Because Icelanders keep detailed genealogy and medical records, Stefansson said, he has been able to trace patterns of disease in families and then search the DNA for genetic differences that might be responsible. In one family, he said, there were cases of a variety of cancers -- melanoma, prostate cancer, pancreatic cancer and breast cancer -- all, he said, related to some genetic quirk present in that family.

He has also isolated a genetic variant that appears in about a third of Icelanders with schizophrenia. The gene, he said, helps in the remodelling and growth of neurons in the brain. The finding, he said, may help scientists understand what causes schizophrenia and perhaps lead to new treatments.

But some people may not want to know their own genetic heritage in too much gory detail.

"You're going to get a lot of information, why you get frequent colds, whether you'll get cancer or ALS or Alzheimer's disease, why you're a pain in the neck," said Nancy Wexler, a medical researcher from Columbia University.

The knowledge gained from genetic tests, she said, "is going to affect the rest of your life."

Wexler knows first-hand about contemplating such tests, she said, because she learned when she was in her 20s that her mother was ill with Huntington's disease, an incurable neurological disorder that strikes people around their 40s and leads to a slow, horrific death.

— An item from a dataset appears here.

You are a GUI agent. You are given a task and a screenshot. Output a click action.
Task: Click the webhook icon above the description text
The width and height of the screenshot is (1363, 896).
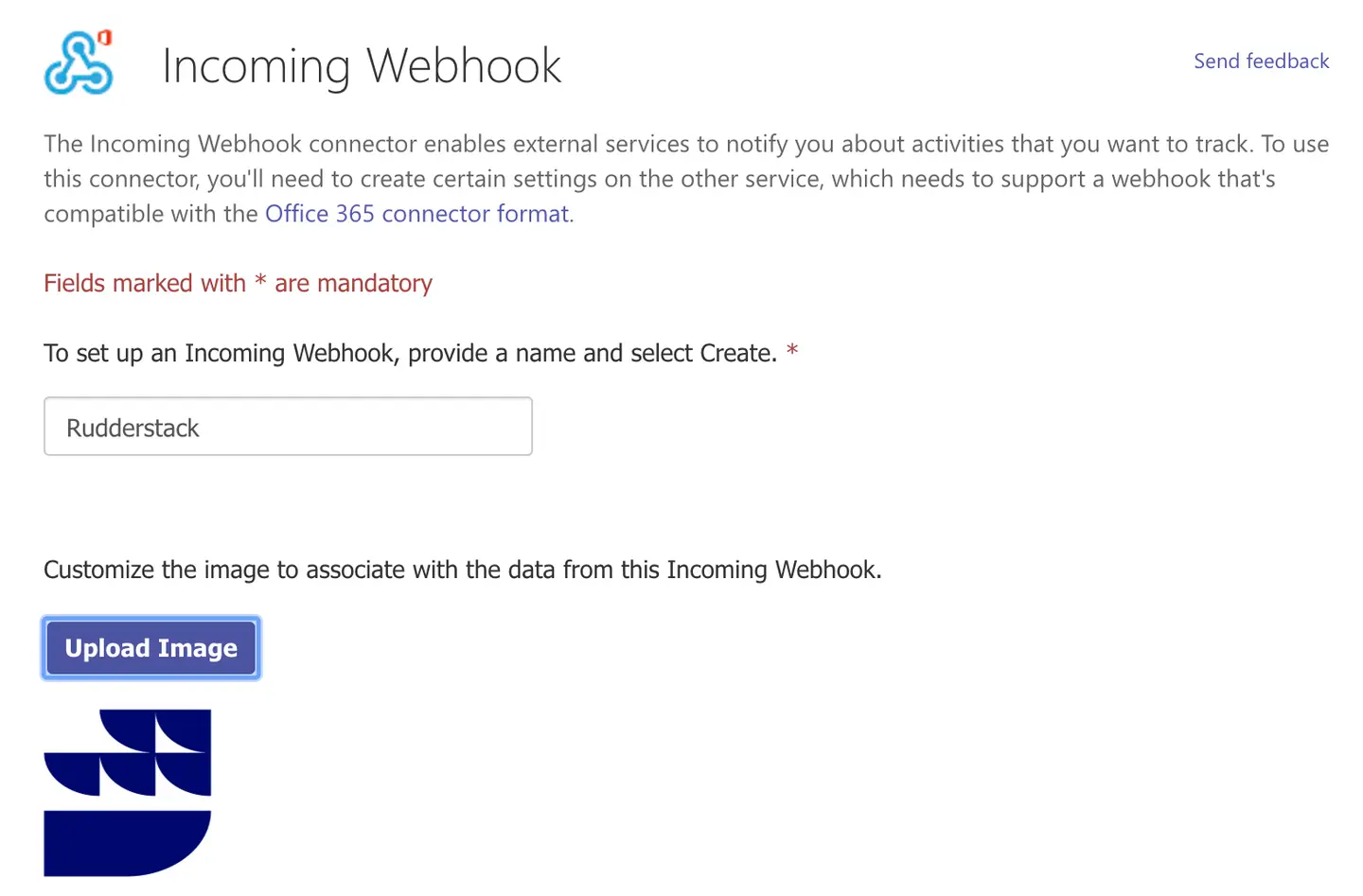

Wexler's father told her and her sister that each of them had a 50-50 chance of inheriting their mother's fatal genetic disorder.

Wexler, 57, is probably safe, since she is past the age that most people with the disorder develop serious symptoms.

As a medical researcher, she went to Venezuela to study families in which the disease was particularly rampant, and eventually helped to isolate the genetic flaw, making it possible to test people for Huntington's disease.

But most people who live with those odds opt not to take the test, she said, preferring to go on in uncertainty. She read some quotations from people who had the test and got bad news. "It was like a loss, a loss of dreams," one read.

As other tests come along to assess risk for other fatal and possibly incurable diseases, she said, people have to keep in mind that the knowledge is irreversible -- you can't ever go back.

There may be other cases, however, where advance knowledge can save your life. Icelandic researcher Stefansson said his analyses uncovered a gene that influences whether people develop pulmonary obstructive disease (chronic bronchitis and emphysema). The disease is almost inevitable if people with the genetic variant are smokers. But if they don't smoke, they will almost certainly not get the disease.

Stefansson said he anticipated most of the genetic tests that would become popular would involve preventable diseases. That way doctors would be able to pinpoint which parts of the standard medical mantra -- don't smoke, eat better, exercise -- will be particularly important for each patient.